その人は「ライターのエネルギーに比べて雪の熱容量がめちゃめちゃでかく、その雪を溶かす日光のエネルギーはもっととんでもねえという話です。」と言っていたので、市原さんは具体的な数値を確認してみた。
まずライターの発熱量だが、高火力のトーチバーナーが2kWほど、コンパクトなポケットサイズのトーチだと0.9kWという情報が出てきた(右図)。一方で太陽定数は1.37
kW/m2 程度なので、1平方メートルあたり1.37kWで溶かしていることになる。トーチバーナーで1平方メートルをあぶるのと大差ない。もちろん、写真程度のチャッカマンレベルでは、さらに値が小さそうな気はする。
次に、氷の融解熱を考えてみよう。333.6 J/g である。これは、水の比熱4.2J/gKで考えてみると、0度の水を80度にするのに必要なエネルギーを与えて、ようやく氷が溶けることを意味する。つまり、ライター程度で炙ったのなら15分くらい炙り続けてようやく溶けるのであって、太陽がそれよりも広範囲を溶かしているのは、単純に時間をかけているから、と言えよう。

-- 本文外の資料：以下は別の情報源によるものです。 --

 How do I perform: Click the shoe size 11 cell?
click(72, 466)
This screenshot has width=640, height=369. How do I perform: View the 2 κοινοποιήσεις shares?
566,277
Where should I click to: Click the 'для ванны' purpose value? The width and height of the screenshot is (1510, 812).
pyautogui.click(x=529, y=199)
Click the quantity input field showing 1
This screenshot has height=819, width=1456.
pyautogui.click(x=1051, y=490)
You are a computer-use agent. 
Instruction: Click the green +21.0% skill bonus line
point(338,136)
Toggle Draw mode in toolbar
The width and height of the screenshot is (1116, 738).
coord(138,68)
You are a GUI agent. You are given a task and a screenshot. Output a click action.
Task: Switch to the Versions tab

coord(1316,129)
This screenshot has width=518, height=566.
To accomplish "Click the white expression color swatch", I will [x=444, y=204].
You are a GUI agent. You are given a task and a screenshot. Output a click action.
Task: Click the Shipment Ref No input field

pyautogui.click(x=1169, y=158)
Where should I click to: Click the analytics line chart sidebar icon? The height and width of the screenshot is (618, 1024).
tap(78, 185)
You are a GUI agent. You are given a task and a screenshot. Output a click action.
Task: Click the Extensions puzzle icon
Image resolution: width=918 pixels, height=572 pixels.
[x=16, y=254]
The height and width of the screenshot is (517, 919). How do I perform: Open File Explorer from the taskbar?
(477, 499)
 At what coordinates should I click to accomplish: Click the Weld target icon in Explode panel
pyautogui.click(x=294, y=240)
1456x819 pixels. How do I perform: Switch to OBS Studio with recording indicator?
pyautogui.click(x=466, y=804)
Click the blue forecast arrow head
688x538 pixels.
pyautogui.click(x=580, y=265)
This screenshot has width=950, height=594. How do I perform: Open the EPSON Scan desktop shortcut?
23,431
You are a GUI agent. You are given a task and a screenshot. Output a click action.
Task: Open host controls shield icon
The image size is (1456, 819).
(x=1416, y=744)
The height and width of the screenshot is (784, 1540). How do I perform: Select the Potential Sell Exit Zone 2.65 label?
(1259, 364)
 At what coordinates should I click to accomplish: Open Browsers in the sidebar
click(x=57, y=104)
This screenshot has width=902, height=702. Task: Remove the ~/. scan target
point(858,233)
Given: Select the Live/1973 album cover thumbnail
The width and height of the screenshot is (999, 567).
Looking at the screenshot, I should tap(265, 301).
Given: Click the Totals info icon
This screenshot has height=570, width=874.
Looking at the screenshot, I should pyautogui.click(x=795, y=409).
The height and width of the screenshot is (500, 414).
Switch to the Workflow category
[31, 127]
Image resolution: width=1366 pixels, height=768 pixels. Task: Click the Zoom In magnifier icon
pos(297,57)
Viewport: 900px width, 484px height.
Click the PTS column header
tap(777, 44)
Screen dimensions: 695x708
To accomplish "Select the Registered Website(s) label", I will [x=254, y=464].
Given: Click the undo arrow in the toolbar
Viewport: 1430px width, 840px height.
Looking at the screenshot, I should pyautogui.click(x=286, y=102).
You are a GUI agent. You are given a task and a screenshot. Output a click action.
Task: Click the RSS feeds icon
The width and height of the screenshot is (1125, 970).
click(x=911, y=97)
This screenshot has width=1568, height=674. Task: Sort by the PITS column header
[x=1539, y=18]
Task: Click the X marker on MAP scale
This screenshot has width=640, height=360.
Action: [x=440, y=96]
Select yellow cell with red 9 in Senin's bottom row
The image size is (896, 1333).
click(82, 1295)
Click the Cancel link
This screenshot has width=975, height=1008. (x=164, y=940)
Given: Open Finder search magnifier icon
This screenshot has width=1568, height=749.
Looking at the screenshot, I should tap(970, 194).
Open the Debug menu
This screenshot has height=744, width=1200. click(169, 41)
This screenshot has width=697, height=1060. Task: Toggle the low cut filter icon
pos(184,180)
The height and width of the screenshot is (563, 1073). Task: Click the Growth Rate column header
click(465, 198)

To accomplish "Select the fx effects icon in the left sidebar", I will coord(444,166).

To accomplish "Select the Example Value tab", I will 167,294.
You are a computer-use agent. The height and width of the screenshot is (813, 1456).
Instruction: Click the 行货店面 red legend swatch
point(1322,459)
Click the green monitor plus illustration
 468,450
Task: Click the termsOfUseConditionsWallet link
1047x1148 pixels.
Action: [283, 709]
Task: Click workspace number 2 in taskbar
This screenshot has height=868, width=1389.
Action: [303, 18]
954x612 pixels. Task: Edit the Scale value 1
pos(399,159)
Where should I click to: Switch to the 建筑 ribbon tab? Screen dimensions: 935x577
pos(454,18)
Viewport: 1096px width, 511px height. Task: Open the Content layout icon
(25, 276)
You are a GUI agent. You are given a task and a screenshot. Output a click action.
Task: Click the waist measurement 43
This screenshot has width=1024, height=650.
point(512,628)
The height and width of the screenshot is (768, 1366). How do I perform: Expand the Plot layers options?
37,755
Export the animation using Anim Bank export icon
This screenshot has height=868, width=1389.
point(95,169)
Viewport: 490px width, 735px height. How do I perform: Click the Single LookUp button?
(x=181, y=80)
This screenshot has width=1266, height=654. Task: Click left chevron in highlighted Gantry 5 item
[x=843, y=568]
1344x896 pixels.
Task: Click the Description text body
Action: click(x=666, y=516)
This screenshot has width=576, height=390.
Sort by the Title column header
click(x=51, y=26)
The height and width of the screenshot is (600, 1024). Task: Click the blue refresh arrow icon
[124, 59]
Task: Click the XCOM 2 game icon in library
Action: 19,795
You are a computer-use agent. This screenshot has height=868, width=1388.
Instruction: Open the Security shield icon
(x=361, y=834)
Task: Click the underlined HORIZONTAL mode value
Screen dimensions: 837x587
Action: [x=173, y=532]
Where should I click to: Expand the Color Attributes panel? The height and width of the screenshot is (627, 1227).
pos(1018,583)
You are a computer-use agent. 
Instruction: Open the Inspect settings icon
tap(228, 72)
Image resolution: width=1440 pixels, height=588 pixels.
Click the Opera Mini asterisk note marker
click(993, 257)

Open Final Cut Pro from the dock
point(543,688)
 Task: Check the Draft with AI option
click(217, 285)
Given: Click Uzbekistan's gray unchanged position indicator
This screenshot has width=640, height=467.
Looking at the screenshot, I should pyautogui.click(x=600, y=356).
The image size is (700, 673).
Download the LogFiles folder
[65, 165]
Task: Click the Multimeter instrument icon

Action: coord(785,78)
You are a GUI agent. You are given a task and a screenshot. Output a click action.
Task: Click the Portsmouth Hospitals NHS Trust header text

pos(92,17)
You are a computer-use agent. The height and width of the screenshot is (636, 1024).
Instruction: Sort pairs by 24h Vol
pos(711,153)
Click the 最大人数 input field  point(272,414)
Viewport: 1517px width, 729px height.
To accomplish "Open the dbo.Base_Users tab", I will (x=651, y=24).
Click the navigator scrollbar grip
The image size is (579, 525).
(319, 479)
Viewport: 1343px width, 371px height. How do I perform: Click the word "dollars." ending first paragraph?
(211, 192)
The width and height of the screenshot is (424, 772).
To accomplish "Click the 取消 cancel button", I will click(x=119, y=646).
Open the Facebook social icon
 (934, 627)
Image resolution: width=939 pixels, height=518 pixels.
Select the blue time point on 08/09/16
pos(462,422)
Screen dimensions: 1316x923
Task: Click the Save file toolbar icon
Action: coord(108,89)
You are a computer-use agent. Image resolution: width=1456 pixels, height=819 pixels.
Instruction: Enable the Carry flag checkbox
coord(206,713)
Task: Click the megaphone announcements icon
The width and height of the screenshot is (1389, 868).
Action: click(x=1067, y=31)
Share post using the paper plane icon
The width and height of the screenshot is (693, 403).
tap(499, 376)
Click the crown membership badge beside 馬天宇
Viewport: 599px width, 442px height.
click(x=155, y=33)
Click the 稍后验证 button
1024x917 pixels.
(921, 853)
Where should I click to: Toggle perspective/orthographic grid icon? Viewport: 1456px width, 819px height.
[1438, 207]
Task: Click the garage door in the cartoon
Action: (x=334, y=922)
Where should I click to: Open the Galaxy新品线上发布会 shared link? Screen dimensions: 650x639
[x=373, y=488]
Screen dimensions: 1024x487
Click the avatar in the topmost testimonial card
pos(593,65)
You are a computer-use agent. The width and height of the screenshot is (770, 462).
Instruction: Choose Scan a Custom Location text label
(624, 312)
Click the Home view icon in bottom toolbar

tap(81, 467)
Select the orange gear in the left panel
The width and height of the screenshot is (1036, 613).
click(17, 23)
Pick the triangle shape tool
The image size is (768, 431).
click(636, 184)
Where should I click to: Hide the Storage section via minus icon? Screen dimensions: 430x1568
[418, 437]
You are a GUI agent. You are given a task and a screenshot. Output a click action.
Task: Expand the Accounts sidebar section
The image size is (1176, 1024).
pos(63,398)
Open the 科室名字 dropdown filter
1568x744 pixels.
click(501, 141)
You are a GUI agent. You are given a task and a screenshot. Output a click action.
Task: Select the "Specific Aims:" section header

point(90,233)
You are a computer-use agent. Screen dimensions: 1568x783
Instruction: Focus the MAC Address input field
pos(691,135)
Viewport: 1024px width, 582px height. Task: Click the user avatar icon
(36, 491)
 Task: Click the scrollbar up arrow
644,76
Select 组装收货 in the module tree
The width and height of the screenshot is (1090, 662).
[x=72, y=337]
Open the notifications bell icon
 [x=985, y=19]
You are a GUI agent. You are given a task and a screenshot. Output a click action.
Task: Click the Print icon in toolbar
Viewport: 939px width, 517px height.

ちなみに、調べていく中で市原さんは、「三八豪雪」というものがあったことを知った。昭和38年に日本海側の広範囲に起こった豪雪で、自衛隊が『火炎放射器』で雪を溶かそうとして断念した、という話があったらしい。 https://newsdig.tbs.co.jp/articles/bsn/881106?page=3 に写真が載っている。さすがに60年以上前のことなので、例会出席者には当時のことを覚えている人はいなかったが、現代では雪を炎で溶かそう、というニュースは聞かない。科学リテラシーが向上している証拠だろう。量的な見積もりをする習慣を身につけたいものである。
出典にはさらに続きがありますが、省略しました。